At least three staff from Médecins Sans Frontières’ (MSF) Trauma centre in northern Kunduz province were killed in a coalition troops airstrike early Saturday, MSF said in a statement.
“At 2.10am on Saturday October 03 the Médecins Sans Frontières’ (MSF) Trauma centre in Kunduz was hit several times during sustained bombing and was very badly damaged,” the statement said.
Not says it is investigating.
In a statement issued Saturday morning NATO said: “US forces conducted an air strike in Kunduz city at 02:15 (local time)… against individuals threatening the force” adding that the strike may have caused damage to a nearby medical facility.
The MSF statement meanwhile said that “three MSF staff are confirmed dead and more than 30 are unaccounted for. The medical team is working around the clock to do everything possible for the safety of patients and hospital staff.”
“We are deeply shocked by the attack, the killing of our staff and patients and the heavy toll it has inflicted on healthcare in Kunduz,” says Bart Janssens, MSF Director of Operations.

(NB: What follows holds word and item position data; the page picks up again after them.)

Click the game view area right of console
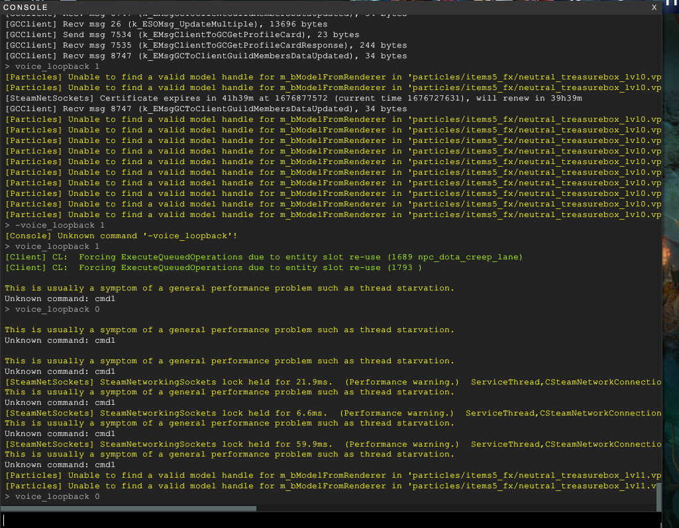 point(671,265)
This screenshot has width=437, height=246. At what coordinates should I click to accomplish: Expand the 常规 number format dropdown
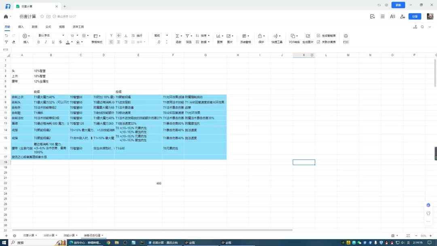(161, 36)
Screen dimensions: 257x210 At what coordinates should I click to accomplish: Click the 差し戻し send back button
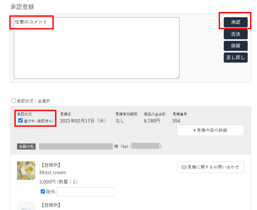[236, 58]
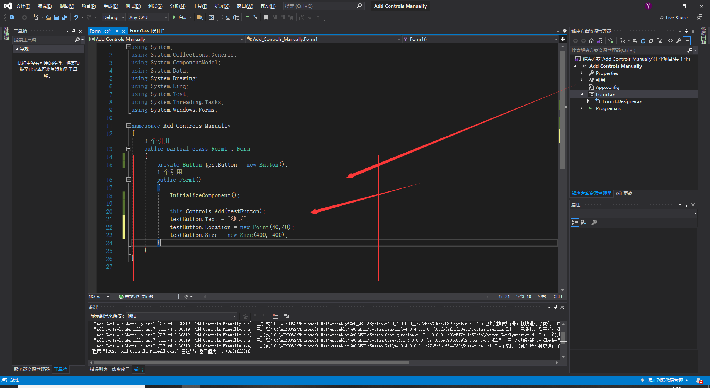Open Solution Explorer Properties wrench icon

pos(679,41)
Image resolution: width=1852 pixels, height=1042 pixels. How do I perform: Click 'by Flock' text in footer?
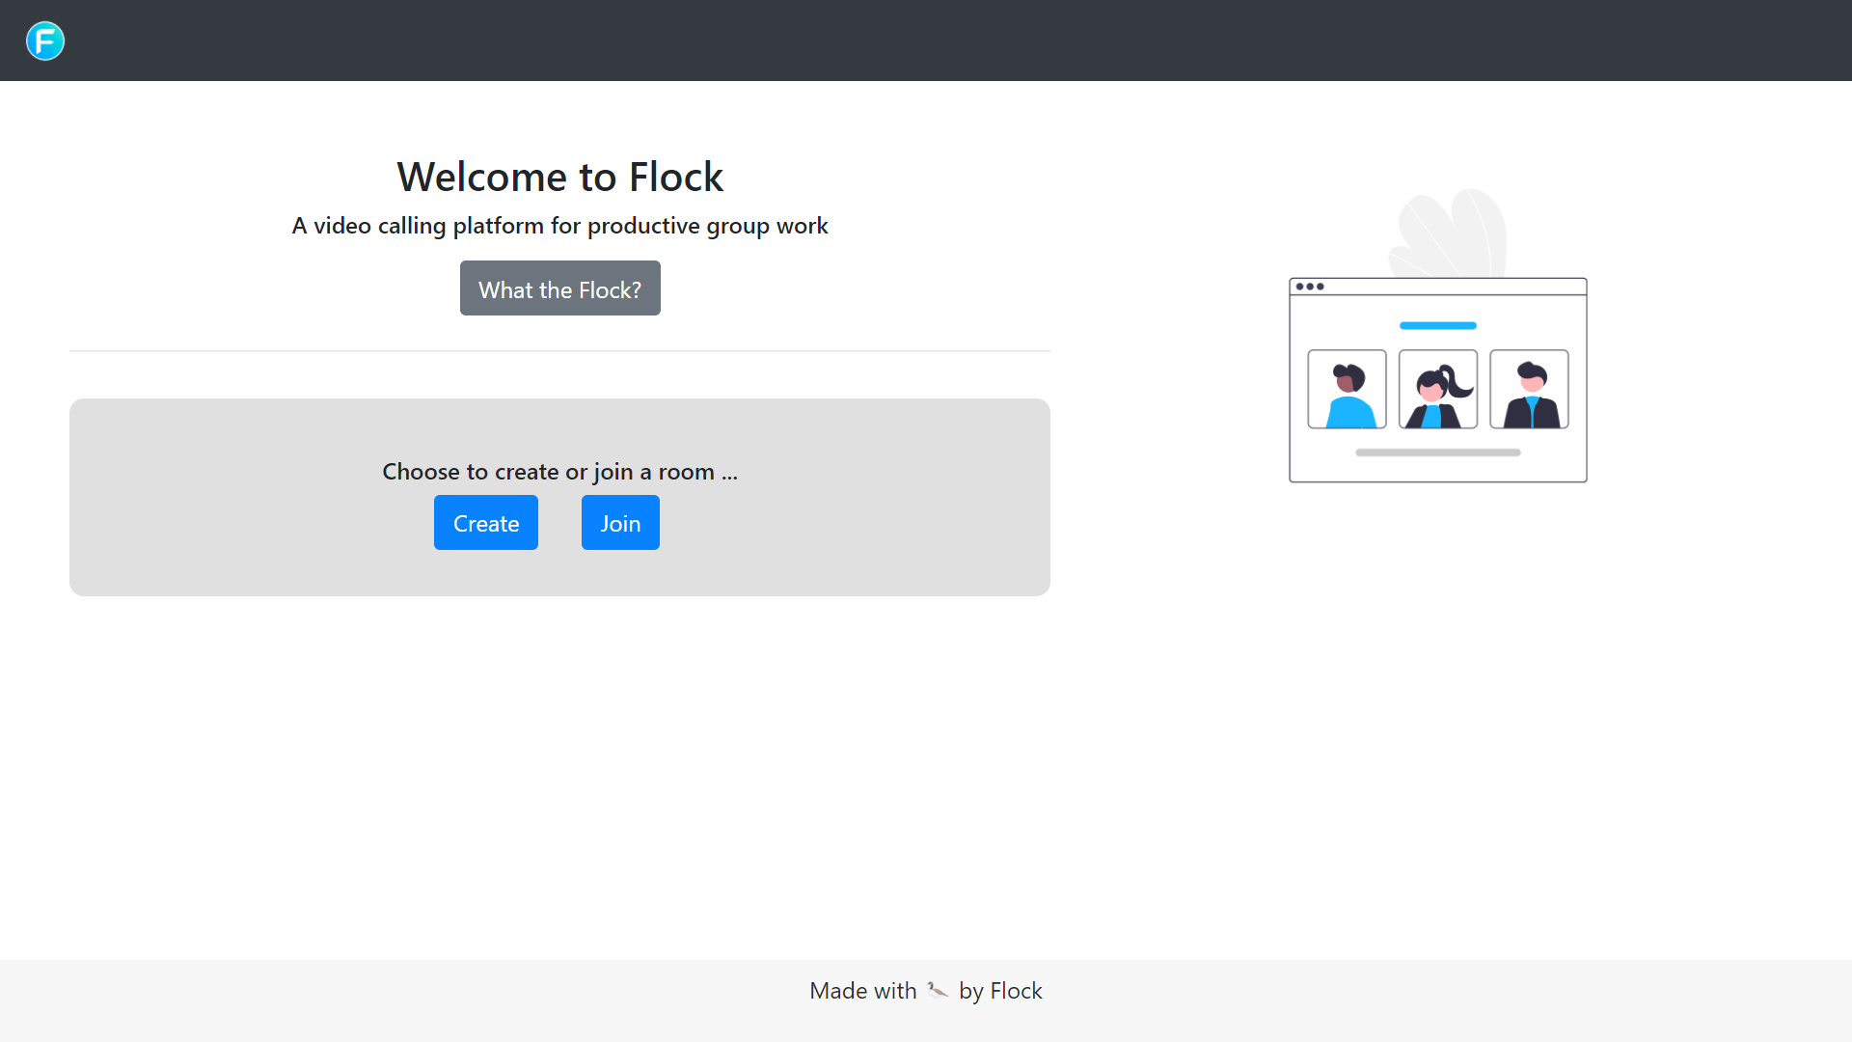[x=1000, y=991]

“We do not yet have the final casualty figures, but our medical team are providing first aid and treating the injured patients and MSF personnel and accounting for the deceased. We urge all parties to respect the safety of health facilities and staff.”
Since fighting broke out on Monday, MSF has treated 394 wounded, the statement read. “When the aerial attack occurred this morning we had 105 patients and their care-takers in the hospital and over 80 MSF international and national staff present.”
MSF’s hospital is the only facility of its kind in the whole north-eastern region of Afghanistan, providing free life- and limb-saving trauma care. MSF doctors treat all people according to their medical needs and do not make distinctions based on a patient’s ethnicity, religious beliefs or political affiliation, read the statement.
MSF started working in Afghanistan in 1980. In Kunduz, just like in the rest of Afghanistan, both national and international staff work together to ensure the best quality of treatment. MSF supports the Ministry of Public Health in Ahmad Shah Baba hospital in eastern Kabul, Dasht-e-Barchi maternity in western Kabul and Boost hospital in Lashkar Gah, Helmand province. In Khost, in the east of the country, MSF operates a maternity hospital. MSF relies only on private funding for its work in Afghanistan and does not accept money from any government, the statement concluded.